The company continued to post impressive numbers, but there were troubling signs. Among them the company continued to post improving operating margins while the rest of the hard drive industry was suffering from rapidly falling margins due to ongoing downward price pressure. In 1988 the board of directors became concerned when the company's reported receivables grew dramatically, indicating a large amount of unpaid billables, while at the same time inventories were also growing, indicating unsold product. Those two numbers are normally at odds. Increased receivables should indicate increased sales, which would normally result in decreased inventory. The directors began an internal investigation in October, while the company reported another record-setting quarter for that period in spite of failing to win either the Apple or DEC contracts.

The investigation revealed that Wiles set iron-clad sales forecasts and pushed these requirements down into the sales team, leaving no room for failure and setting bonuses on beating those figures. The sales team responded by "touching up" reporting documents as they moved up the reporting chain. Wiles responded to these positive reports by setting even higher sales targets, leading to ever-increasing fraud to meet them. Wiles left the company in February 1989, followed by most of the company's officers over the next months. The directors report was released in the summer, stating that Wiles and his management team had "perpetrated a massive fraud" in a "company run amok".

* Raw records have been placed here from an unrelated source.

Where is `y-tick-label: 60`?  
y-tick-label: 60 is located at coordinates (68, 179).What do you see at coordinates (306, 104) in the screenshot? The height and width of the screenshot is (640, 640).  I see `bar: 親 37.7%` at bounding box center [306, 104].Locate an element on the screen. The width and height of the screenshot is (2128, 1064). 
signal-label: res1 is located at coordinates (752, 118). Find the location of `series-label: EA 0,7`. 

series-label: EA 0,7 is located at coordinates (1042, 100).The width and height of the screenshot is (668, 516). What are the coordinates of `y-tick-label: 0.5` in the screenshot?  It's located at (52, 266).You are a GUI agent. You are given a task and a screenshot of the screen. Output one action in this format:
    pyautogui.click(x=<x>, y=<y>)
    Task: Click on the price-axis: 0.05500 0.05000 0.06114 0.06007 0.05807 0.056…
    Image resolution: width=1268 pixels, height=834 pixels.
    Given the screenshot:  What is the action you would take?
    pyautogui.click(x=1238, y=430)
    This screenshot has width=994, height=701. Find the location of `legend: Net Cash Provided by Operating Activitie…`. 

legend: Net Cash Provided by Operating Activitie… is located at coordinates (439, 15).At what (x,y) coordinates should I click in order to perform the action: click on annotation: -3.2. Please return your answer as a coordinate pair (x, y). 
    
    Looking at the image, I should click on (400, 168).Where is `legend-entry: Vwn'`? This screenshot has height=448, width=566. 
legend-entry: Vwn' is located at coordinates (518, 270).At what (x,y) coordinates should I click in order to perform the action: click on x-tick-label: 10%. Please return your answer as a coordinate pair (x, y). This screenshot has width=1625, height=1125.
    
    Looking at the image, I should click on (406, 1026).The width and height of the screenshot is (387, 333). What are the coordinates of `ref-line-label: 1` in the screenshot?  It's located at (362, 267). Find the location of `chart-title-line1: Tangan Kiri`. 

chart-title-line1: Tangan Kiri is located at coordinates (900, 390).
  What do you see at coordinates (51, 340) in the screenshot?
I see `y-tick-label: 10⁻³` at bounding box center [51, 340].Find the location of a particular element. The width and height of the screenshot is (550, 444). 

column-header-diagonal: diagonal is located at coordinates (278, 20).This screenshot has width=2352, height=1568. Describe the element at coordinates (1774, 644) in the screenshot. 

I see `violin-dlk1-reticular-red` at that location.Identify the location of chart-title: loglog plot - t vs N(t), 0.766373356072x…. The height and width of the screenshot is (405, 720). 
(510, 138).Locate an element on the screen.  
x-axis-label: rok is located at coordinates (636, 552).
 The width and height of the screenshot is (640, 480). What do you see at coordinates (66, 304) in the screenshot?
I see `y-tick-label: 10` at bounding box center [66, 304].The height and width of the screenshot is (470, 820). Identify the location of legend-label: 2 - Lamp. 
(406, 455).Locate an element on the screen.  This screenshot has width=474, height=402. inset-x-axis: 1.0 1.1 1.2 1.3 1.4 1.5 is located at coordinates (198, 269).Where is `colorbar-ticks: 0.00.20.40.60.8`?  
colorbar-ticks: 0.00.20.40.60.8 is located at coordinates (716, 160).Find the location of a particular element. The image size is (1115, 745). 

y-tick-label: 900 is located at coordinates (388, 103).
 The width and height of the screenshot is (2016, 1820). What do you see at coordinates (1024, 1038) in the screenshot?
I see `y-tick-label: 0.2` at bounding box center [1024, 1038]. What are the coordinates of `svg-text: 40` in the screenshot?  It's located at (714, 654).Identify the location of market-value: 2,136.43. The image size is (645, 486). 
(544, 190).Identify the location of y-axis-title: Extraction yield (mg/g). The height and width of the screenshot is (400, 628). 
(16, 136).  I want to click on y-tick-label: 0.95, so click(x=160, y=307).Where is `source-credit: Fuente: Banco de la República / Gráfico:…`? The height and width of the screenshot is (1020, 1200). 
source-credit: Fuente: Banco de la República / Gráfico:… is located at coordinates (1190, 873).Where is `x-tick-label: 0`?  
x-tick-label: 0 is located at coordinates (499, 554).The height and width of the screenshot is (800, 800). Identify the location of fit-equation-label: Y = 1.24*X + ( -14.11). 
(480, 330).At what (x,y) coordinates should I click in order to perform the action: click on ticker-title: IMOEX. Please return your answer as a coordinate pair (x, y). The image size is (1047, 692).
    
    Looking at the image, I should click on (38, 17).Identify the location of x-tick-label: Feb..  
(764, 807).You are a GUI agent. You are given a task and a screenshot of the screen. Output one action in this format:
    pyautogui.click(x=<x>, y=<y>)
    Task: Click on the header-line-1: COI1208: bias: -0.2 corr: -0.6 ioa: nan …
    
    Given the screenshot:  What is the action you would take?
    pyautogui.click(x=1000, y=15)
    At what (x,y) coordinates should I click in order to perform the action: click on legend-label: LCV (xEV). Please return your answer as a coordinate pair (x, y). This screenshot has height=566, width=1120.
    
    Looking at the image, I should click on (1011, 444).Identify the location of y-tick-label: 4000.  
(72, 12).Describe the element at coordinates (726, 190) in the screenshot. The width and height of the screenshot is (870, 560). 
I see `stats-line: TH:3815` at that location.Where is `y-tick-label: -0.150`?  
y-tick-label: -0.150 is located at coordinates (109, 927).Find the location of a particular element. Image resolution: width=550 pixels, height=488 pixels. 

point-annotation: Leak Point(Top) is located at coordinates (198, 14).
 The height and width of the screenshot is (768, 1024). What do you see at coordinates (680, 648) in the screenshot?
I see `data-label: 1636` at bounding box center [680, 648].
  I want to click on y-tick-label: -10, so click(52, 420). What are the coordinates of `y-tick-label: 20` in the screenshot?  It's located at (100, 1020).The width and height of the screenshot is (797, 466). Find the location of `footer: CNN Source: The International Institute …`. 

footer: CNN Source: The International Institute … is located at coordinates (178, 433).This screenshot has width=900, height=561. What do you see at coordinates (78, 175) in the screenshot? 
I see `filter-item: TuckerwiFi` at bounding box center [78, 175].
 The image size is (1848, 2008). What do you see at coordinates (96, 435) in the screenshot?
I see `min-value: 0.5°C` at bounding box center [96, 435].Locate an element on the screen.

Among the other techniques used to improve the numbers were classic accounting tricks. Failing to write off bad debts, shipping drives to warehouses and booking them as sales ("channel stuffing"), back-dating shipments to allow them to be booked in earlier reporting periods to meet goals, and deliberately shipping defective products repeatedly to different customers so one drive could be booked as multiple sales (leading employees to joke that the only thing being repaired were the worn-out cardboard boxes). When the company embarked on a round of layoffs just before the 1989 Christmas shutdown, including several of the employees who were involved in the brick scheme, they immediately called the Denver area newspapers, who broke the story. Following immediate investigations in Singapore and Colorado the fraud was confirmed.

==Acquisition and aftermath==
The company declared bankruptcy on January 1, 1990, and was quickly liquidated with Maxtor acquiring its assets in a $46 million cash and stock deal in 1990. Since then MiniScribe Corporation was known as Maxtor Colorado Corporation and later merged with its parent. In a subsequent court case, Wiles claimed to have known nothing of these schemes, saying he was duped by the middle management. Several of those middle managers testified that Wiles was aware of the fraud. The court also noted that Wiles sold a considerable number of shares in the company in April and May 1988, immediately prior to reporting a shortfall due to an "elaborate scheme" to manipulate inventory shortfalls. Wiles was convicted of fraud and insider trading in July 1994 following a federal jury trial, and sentenced to 36 months imprisonment. A portion of Wiles' conviction was overturned on appeal in 1996.

Founder Terry Johnson later helped found CoData with the intent of building a 3.5" hard drive with the capacity of standard 5.25" drives. The company merged with Conner Peripherals in 1986 and as Conner Peripherals became a major vendor for a time. Johnson died near Norman Wells in northern Canada while piloting his Beechcraft Bonanza on July 24, 2010.